Foetal outcome in pregnancies affected with PIH was observed in the present study. Total number of still births in case of PIH patients compared with total population. Risk of stillbirths is 3.02 times higher than general population. A 28/338 PIH cases had still birth (8.3%). Comparison of the two groups by chi-square test suggests, p<0.0001. Perinatal outcome is worst in early onset PE, 12/20 (60%) had stillbirth. In late onset PE, 16/291 (5.4%) had stillbirth and it is 2.74% in general population. Similar observation noted in an Indonesian review article which quotes 10 fold increase in perinatal mortality in early onset and 2-fold increase in late onset PE than general population [26]. High relative risk of foetal death observed in pregnancies with preterm PIH [27]. Risk of late foetal deaths increased with low birth weight, severe PIH, smokers [28]. PIH is associated with increased risk of stillbirth and neonatal death [29]. So, foetal death, an indicator of foetal outcome, is significantly raised in PIH compared to normal population.
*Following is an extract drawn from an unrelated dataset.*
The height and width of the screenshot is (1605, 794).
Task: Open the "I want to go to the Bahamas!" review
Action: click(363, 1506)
In the present study, 29.2% are preterm neonates. Prematurity prevalence is 23.65% in another Indian study [30] Stillbirth rate is 10% in the same study which is 8.3% in our study [30]. Stillbirth rate 17.4% in another Indian study [31]. Prematurity rate and NICU admission rate is 46.6% and 26.6% in the same study. Prematurity and NICU admission is 29.2% and 18.6% in our study, which is quite low. The reason behind it is late onset PIH is prevalent in our population. Antenatal corticosteroid was given in every possible case, at least the first dose. Perinatal outcome is worst in early gestational age; outcome improves with advancing gestation in our study. Similar finding observed in other studies [32,33].
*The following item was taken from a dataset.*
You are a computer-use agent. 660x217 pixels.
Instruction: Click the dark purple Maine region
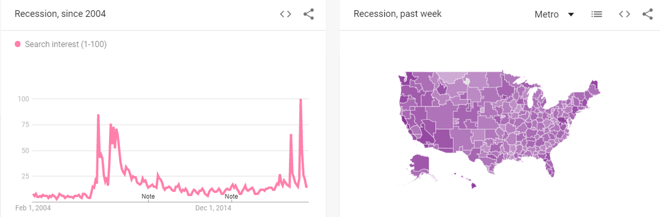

In term pregnancies (≥37 weeks), stillbirth is 3.6%, which is more than general population (2.74%). However, putting chi-square test, p=0.042, which is not significant.
Analysis was done only in 311 singleton pregnancies 171/311 (54.9%) had weight ≥2.5 kg, 100/311 (32.1%) were low birth weight (1.5-2.5 kg). A 40/311 (12.9%) foetuses were very low birth weight (≤1.5 kg). In one above mentioned Indian study, 12% cases were very low birth weight, 48% are low birth weight and 40% are normal birth weight [29]. Low birth weight infants were as high as 71.43% and 28.5% were stillborn in an Indian study involving severe PIH and eclampsia patients [34]. A 54.9% newborns had normal birth weight in our study, high compared to other studies. Prevalence of late onset preeclampsia could be explanation for this.
Conclusion
PIH contributes to a major chunk of maternal and perinatal morbidity and mortality. Early onset PIH has worst maternal and perinatal outcome. Early detection in a milder form of disease, corticosteroid administration, judicious decision of timing of delivery can improve the outcome. Late onset PIH is more common in our population. Weekly antenatal check-up beyond 36 weeks can detect this early and delivering them will reduce the burden of perinatal and maternal morbidity. Incidence of PIH and eclampsia has a slow decline, but we have to go a long way to reach figures of developed countries. Early marriage should be avoided and need for contraception to this population should be explained and Improvement in antenatal care, obstetric management can reduce its complications.
Limitation
Some of the patients enrolled could not be evaluated with all investigations mentioned in our protocol like liver function tests, LDH level etc., due to monetary constraints. So true number of severe PIH cases may be higher than estimated. The reason for NICU admission was not sought for as neonates in NICU were not followed up till discharge. Such data could have better estimated the perinatal morbidity.